▸ Source data
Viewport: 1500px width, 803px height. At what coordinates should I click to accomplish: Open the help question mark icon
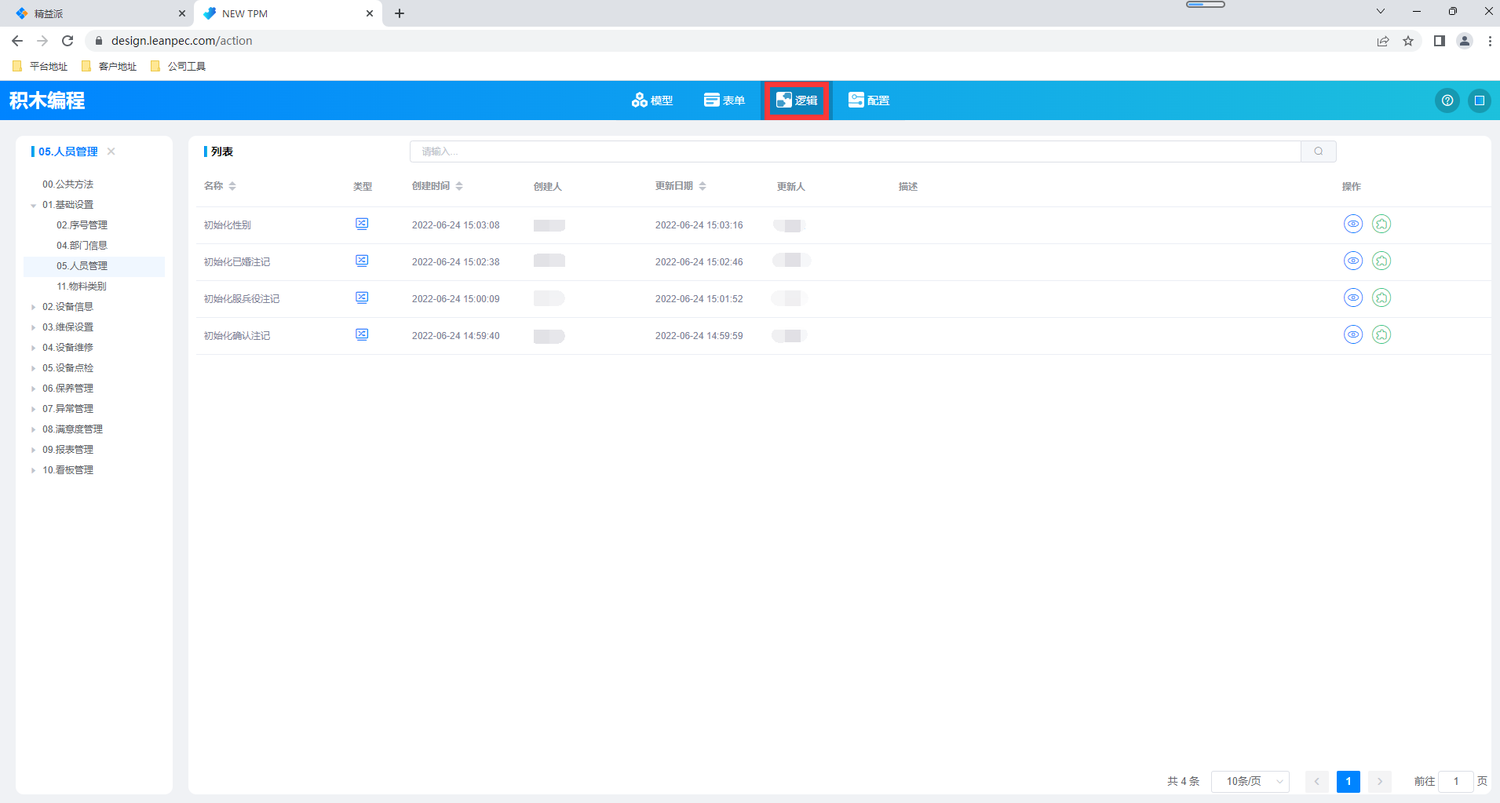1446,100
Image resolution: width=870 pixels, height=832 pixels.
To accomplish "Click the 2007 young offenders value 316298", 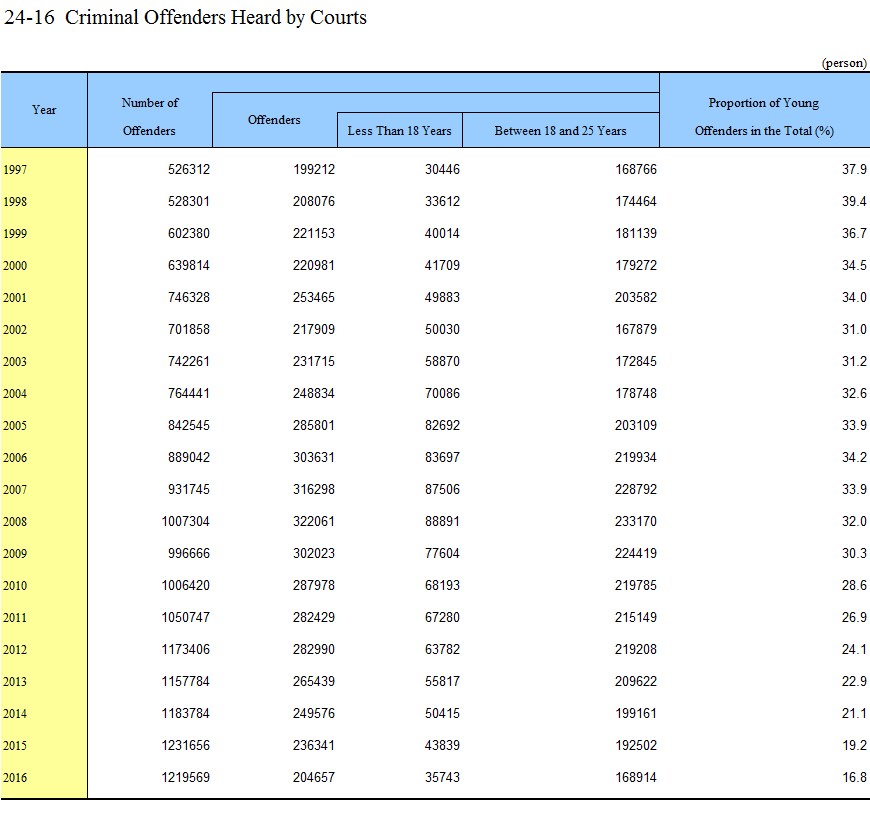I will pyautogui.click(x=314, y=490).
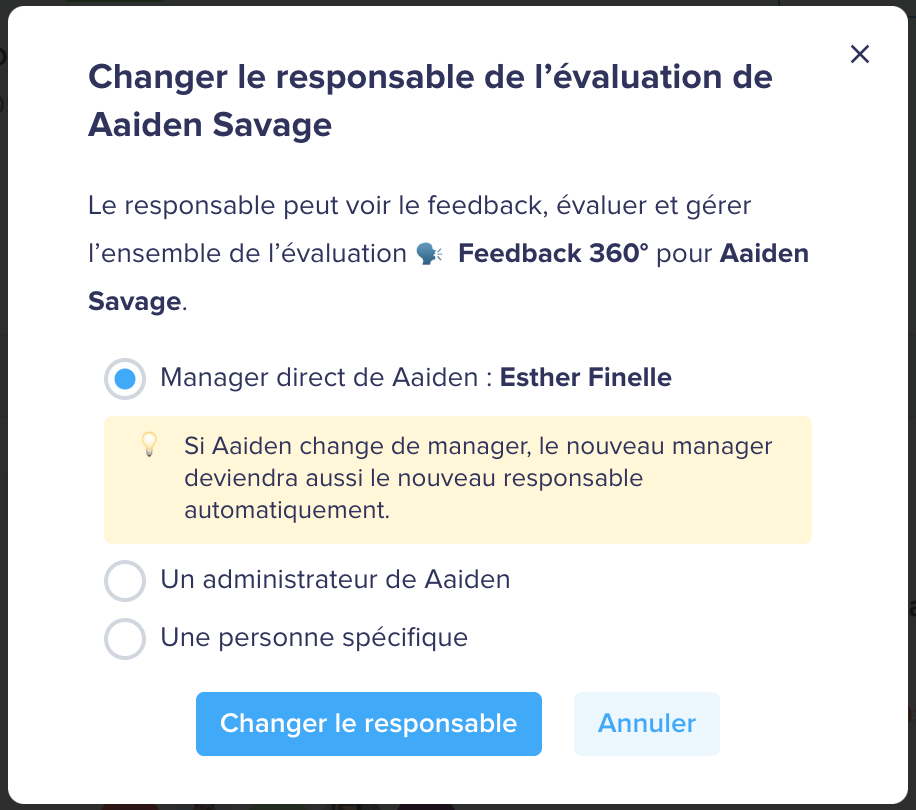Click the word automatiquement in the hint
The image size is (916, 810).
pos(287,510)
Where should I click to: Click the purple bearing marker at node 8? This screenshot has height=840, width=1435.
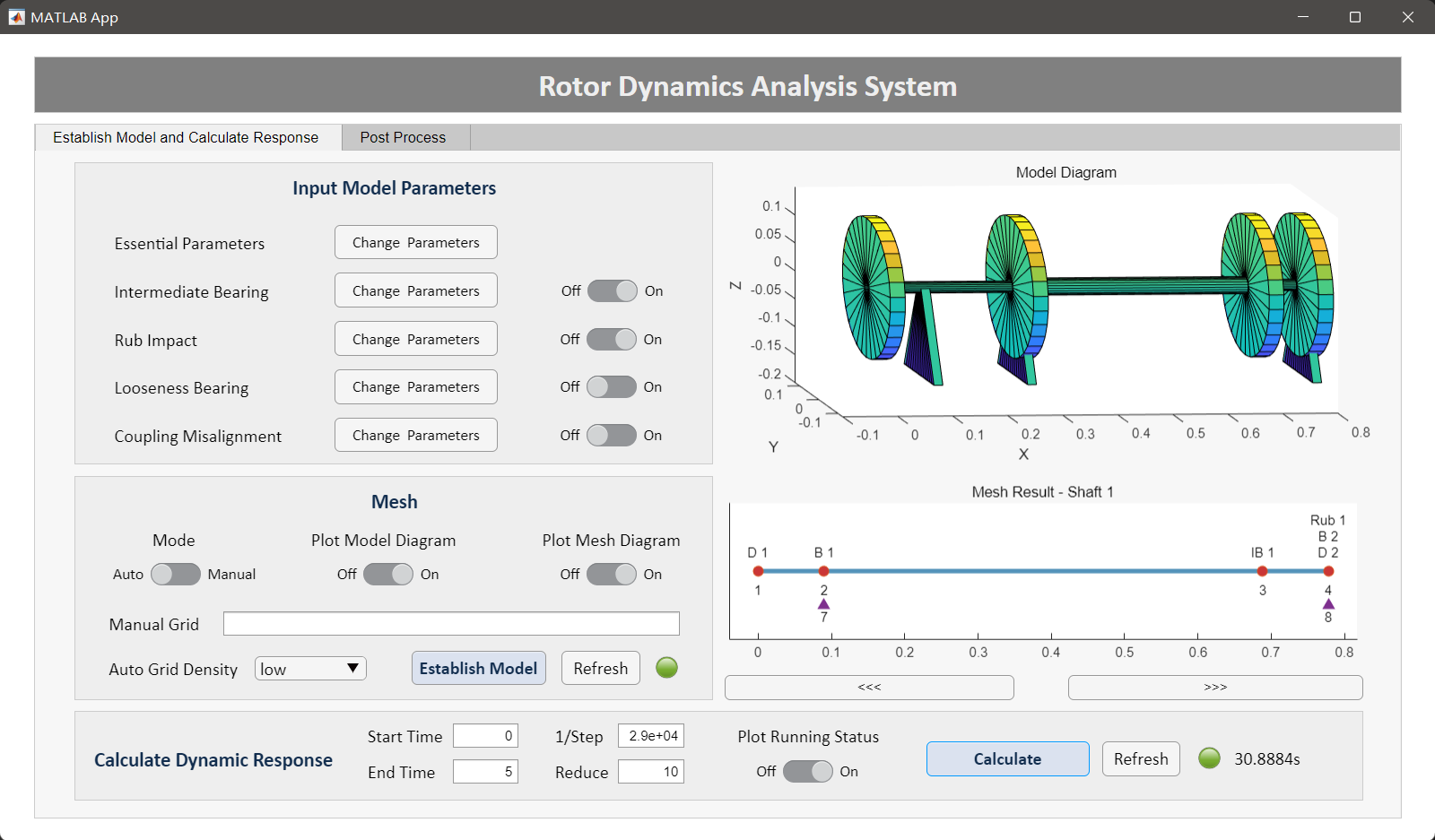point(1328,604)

==

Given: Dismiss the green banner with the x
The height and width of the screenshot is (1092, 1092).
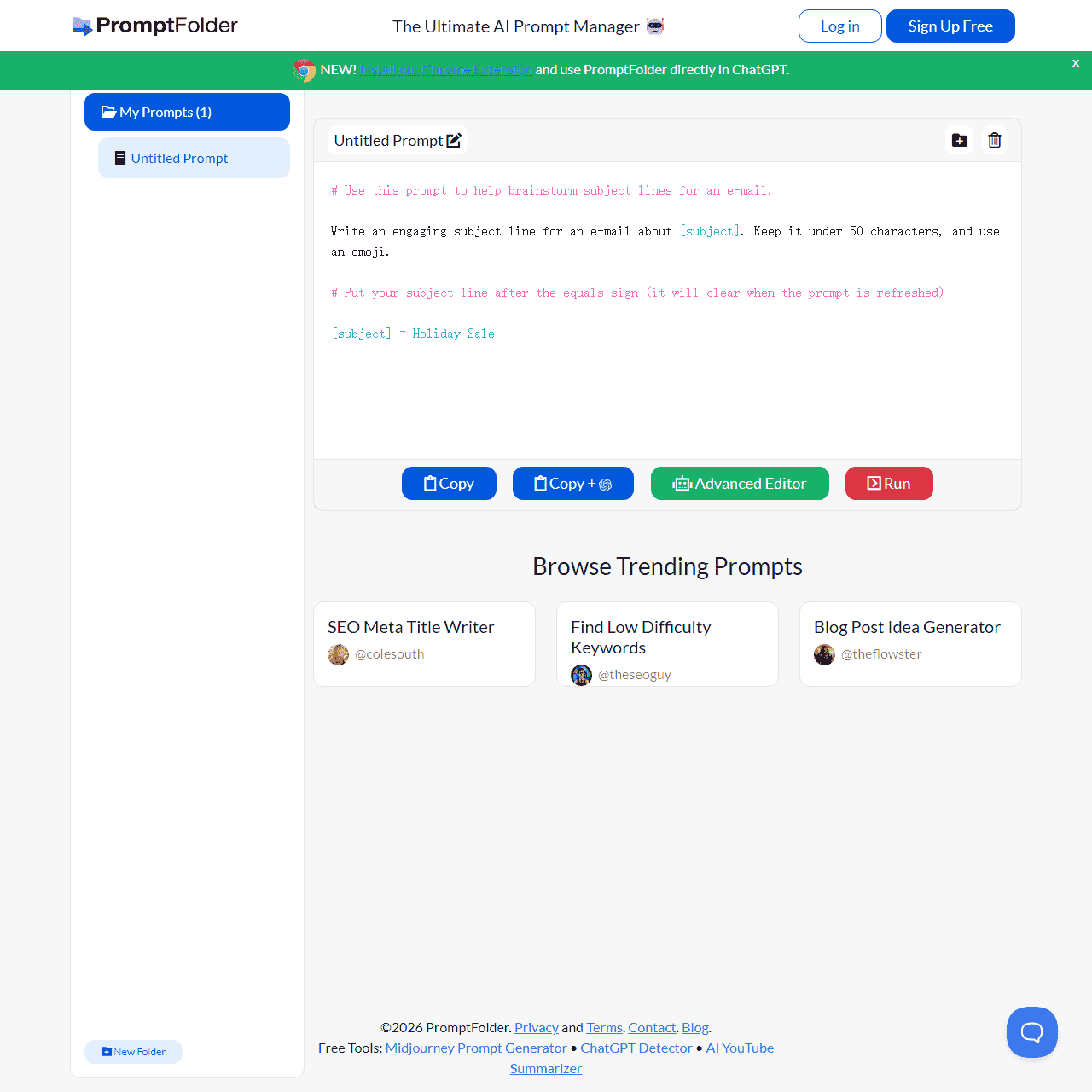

==

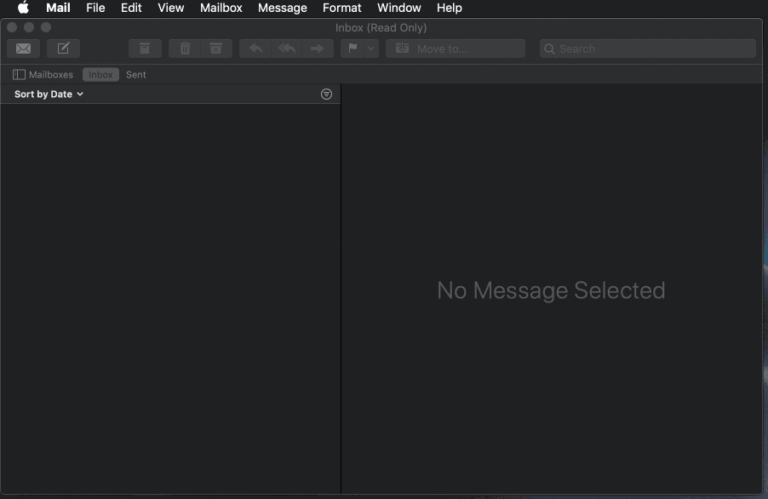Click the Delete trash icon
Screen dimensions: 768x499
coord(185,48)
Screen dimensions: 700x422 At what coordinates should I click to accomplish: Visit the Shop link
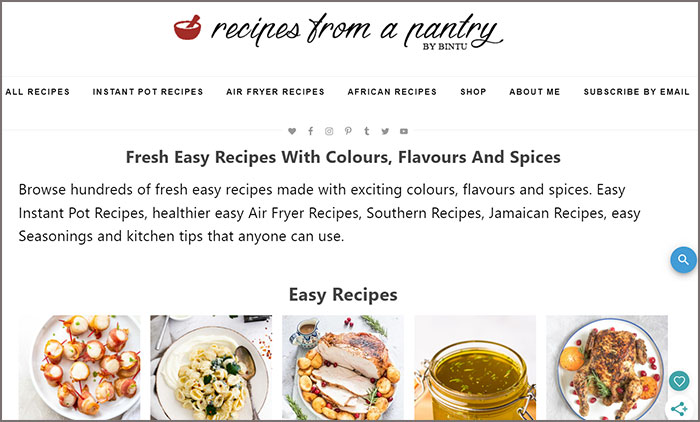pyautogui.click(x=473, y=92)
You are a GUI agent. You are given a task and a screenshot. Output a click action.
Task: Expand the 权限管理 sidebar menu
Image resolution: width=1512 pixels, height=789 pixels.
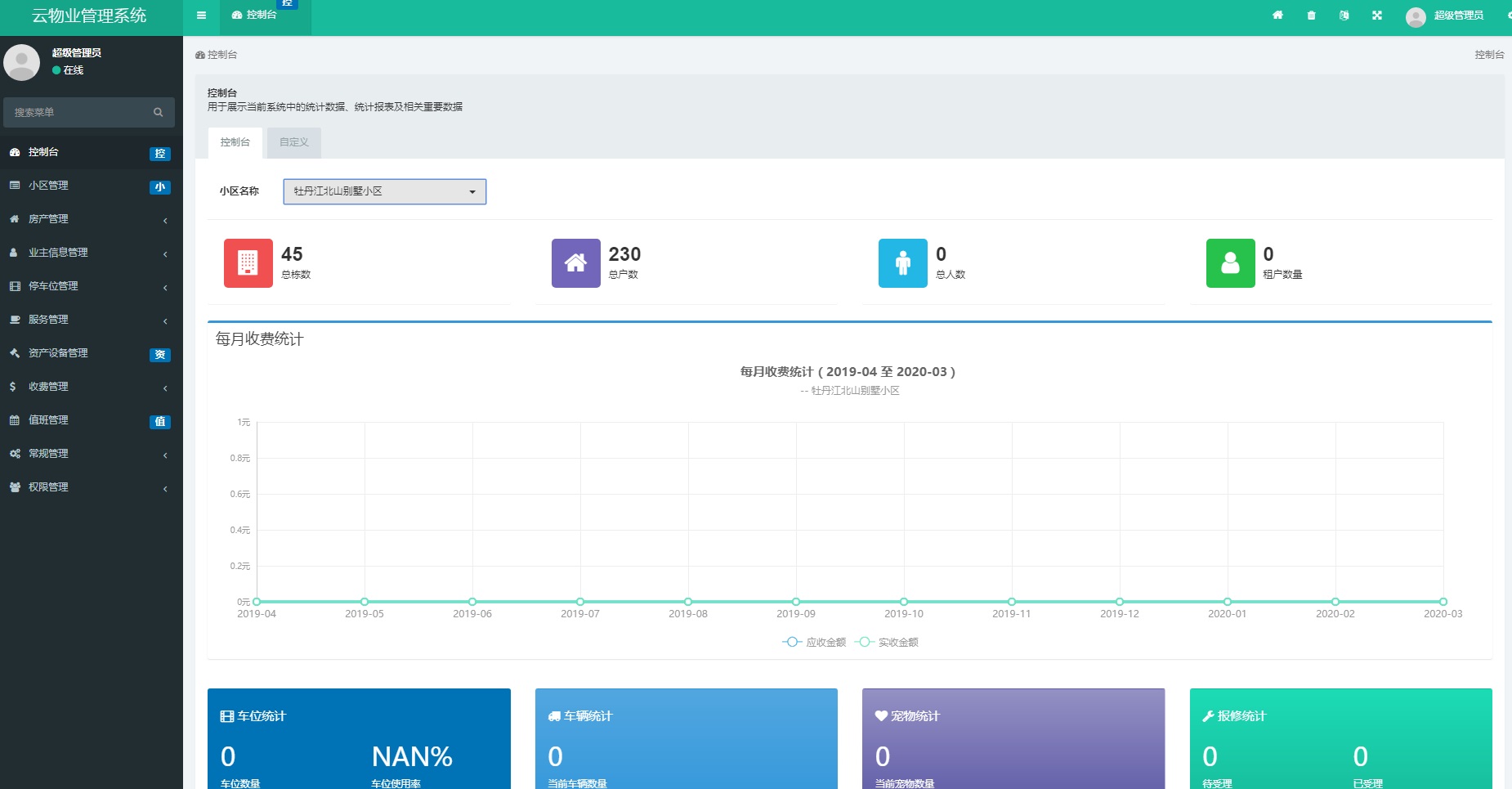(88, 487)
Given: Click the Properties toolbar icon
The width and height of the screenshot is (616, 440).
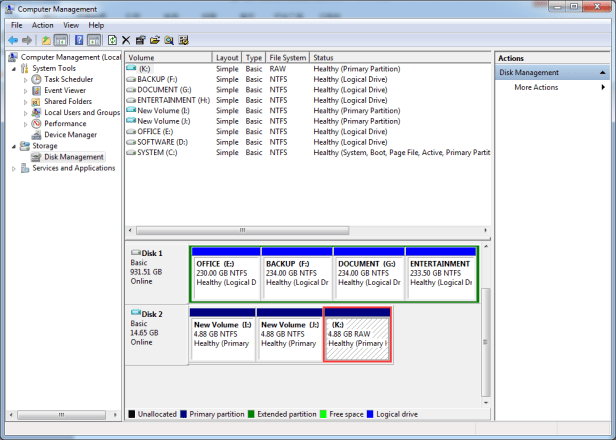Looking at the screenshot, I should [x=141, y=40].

▸ Work task
Beginning at the line above that contains "You are a GUI" and going on through the line that contains "Given: Click the Properties toolbar icon", please copy every line exactly, leaving the pictures out and adding nothing.

▸ Output of the exercise
You are a GUI agent. You are given a task and a screenshot. Output a click action.
Task: Expand the 权限管理 sidebar menu
Image resolution: width=1512 pixels, height=789 pixels.
(88, 487)
Given: Click the Properties toolbar icon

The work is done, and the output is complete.